Romania and the Ursu case: nothing learned from the past?
Romania's Supreme Court has acquitted two former officers of the Securitate secret police accused of involvement in the murder of the regime critic Gheorghe Ursu in pre-trial detention in 1985. The Institute for the Investigation of Communist Crimes (IICCMER) has reacted with consternation. Commentators also have little understanding for the verdict and the reasoning behind it.
Terrifying continuity
The acquittal of the two former Securitate officers shows a lack of historical awareness, writes constitutional lawyer Ioan Stanomir in Contributors:
“The judges in 2023 are carrying forward the reasoning of the judges who were responsible for the legal murder of that time. ... The engineer Ursu has been sentenced a second time by the Romanian state. The continuity is terrible and disturbing. ... The Supreme Court ruling is a litmus paper: it reveals the complicity at work in the Romanian state. The acquittal of the torturers is the expression of a moral choice. Today's Romania has chosen between the victims and the perpetrators of communist repression, and stands in solidarity with the state that ruled illegitimately and criminally for half a century.”

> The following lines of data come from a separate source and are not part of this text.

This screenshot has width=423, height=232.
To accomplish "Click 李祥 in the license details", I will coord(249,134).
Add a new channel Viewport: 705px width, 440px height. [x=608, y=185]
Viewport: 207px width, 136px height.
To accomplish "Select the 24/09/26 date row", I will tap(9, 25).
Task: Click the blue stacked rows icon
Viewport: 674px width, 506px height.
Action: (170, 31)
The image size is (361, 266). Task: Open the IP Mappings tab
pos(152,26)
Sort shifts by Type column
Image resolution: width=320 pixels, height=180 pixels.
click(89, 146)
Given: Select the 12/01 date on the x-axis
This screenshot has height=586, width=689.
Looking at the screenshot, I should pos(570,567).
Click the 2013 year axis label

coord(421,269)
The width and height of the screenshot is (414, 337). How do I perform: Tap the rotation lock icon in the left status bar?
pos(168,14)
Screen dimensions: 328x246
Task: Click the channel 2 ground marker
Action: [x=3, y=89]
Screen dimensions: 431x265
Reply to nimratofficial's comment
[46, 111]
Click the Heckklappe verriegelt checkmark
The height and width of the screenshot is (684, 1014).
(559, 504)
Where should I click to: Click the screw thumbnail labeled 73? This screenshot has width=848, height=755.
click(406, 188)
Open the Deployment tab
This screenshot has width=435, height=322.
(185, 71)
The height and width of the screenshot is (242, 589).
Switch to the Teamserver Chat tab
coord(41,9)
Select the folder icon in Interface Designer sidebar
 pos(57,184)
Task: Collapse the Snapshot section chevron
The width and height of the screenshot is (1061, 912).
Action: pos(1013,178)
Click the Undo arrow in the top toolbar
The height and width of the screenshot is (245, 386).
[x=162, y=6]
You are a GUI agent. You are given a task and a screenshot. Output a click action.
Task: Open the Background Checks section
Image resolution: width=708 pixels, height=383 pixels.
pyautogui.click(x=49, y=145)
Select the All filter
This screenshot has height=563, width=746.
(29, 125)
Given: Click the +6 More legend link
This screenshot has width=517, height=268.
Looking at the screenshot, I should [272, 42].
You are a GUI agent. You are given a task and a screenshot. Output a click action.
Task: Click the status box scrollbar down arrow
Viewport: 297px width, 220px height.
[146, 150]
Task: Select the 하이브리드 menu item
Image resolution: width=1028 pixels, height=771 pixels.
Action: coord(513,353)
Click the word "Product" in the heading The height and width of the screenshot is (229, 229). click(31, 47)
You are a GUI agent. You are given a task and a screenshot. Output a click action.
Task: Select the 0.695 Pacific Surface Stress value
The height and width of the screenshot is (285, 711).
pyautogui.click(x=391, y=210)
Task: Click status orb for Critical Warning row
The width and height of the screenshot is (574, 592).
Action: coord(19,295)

Negligent ignorance at the very least
In their ruling the judges essentially state that in 1985 the Securitate was no longer systematically persecuting dissidents. Radio Europa Liberă is deeply shocked:
“Their reasoning shows that they have very little understanding of the communist system and the repressive means with which the Securitate and the regime kept the population in check. Control based on fear and the violation of all individual rights, which were nevertheless enshrined in law and the constitution. How can this be explained: ignorance, intent, internalisation of the propaganda of before and after the fall of communism? The judges could have learned about the crimes of communism from a great many sources.”